Today Cleveland Browns Head Coach Rob Chudzinksi named Brian Hoyer the starting QB following the injury to Brandon Weeden. Hoyer was third behind Weeden and Jason Campbell but jumped Campbell for the starting job. In Week 2 when Weeden was injured it was Campbell who came in not Hoyer. Hoyer, a local boy, who went to college at Michigan State was undrafted. He was signed by New England as a undrafted free agent and was Tom Brady’s primary backup for 3 years until he was released in favor of 3rd round draft pick Ryan Mallett. Hoyer finished last season with the Arizona Cardinals but was released from his restricted free agent tender leading to his low level signing with the Browns. In the pre-season Hoyer played primarily with the third stringers. Hoyer played the entire 4th game of the pre-season as starters for both teams sat out the game. Hoyer ended the game 24 of 35 for 307 yards, 1 TD and 2 INTs. Chudzinski has not committed to Weeden or anyone else as the starting quarterback for the rest of the season. Here we will analyze how Hoyer being named for Week 3 may impact the Browns versus the Vikings.
Size and Strength
One attribute that is often noted about Weeden is that he has the size and arm strength to compete in the NFL. This is also vitally important attribute in Norv Turner’s offense. Hoyer stands at 6’2″ and has never been noted for his strong arm. While the return of Josh Gordon should open up the deep ball more then in the past 2 weeks, Hoyer’s arm may limit this impact.
One of Weeden’s weaknesses in the first 2 weeks, and last year, was his accuracy. Throwing the ball behind, in front or too hard to his receivers. While Hoyer has had limited experience in the NFL accuracy has been something he has been noted for. The Patriots deciding to keep him as Brady’s backup is a great sign of his ability to digest an offense and to deliver the ball on time.

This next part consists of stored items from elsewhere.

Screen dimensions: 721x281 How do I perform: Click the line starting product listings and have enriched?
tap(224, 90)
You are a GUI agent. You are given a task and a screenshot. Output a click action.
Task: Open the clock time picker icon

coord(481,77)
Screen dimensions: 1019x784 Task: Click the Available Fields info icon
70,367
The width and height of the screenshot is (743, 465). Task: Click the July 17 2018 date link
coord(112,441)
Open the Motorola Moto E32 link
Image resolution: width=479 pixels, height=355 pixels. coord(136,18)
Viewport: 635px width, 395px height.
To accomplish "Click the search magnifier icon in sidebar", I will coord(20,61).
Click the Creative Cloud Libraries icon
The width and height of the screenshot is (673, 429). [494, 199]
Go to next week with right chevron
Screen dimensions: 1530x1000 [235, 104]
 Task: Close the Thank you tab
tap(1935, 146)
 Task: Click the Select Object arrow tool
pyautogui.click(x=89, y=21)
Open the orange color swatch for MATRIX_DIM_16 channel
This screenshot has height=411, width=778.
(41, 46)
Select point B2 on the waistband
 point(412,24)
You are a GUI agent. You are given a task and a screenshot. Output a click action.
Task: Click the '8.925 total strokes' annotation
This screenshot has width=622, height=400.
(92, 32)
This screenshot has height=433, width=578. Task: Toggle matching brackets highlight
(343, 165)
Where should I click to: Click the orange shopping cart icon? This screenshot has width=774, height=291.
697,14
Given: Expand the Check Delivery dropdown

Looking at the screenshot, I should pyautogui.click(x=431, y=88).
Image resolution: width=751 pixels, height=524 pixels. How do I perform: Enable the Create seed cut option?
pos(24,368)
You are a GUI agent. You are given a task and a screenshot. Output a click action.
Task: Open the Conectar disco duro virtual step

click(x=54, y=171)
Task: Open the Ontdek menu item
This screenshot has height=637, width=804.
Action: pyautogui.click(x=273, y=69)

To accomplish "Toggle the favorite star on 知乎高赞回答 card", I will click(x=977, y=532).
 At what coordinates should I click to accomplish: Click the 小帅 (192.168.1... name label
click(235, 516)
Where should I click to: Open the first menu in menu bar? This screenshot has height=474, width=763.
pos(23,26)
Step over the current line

While Weeden is almost exactly 2 years older then Hoyer he has 3 less years of NFL experience then the new starting QB. Hoyer’s experience in pro-sets offenses should allow the team to run more with the QB under center, which could open up the run game. Very few plays with Weeden have been set with a 2 back traditional set. This may allow for more downhill running and open up the play action passing game.
Weeden has greater arm talent then Hoyer but the later has shown a greater football IQ. This could allow Hoyer to minimize his limitations and maximize the talent around him. Hoyer may struggle to stretch the field or throw into small windows but should be able to lead his receivers open instead of waiting for them to come open.
Hoyer could easily remind many of Colt McCoy, except Hoyer will have great talent around him then McCoy did during his time. If Hoyer is given time to throw and Trent Richardson can get the run game going then this game may seem to be the start of the “Hoyer era.” Those expectations and results will excite the Browns’ faithful but are misleading. The Ravens and Dolphins have strong rush defenses and their pass rush has been excellent. A win, with competent QB play, against the Vikings would be as attainable with Weeden as it is with Hoyer. Limiting turnovers while making just enough plays is a good expectation. Expect another defensive struggle of a game.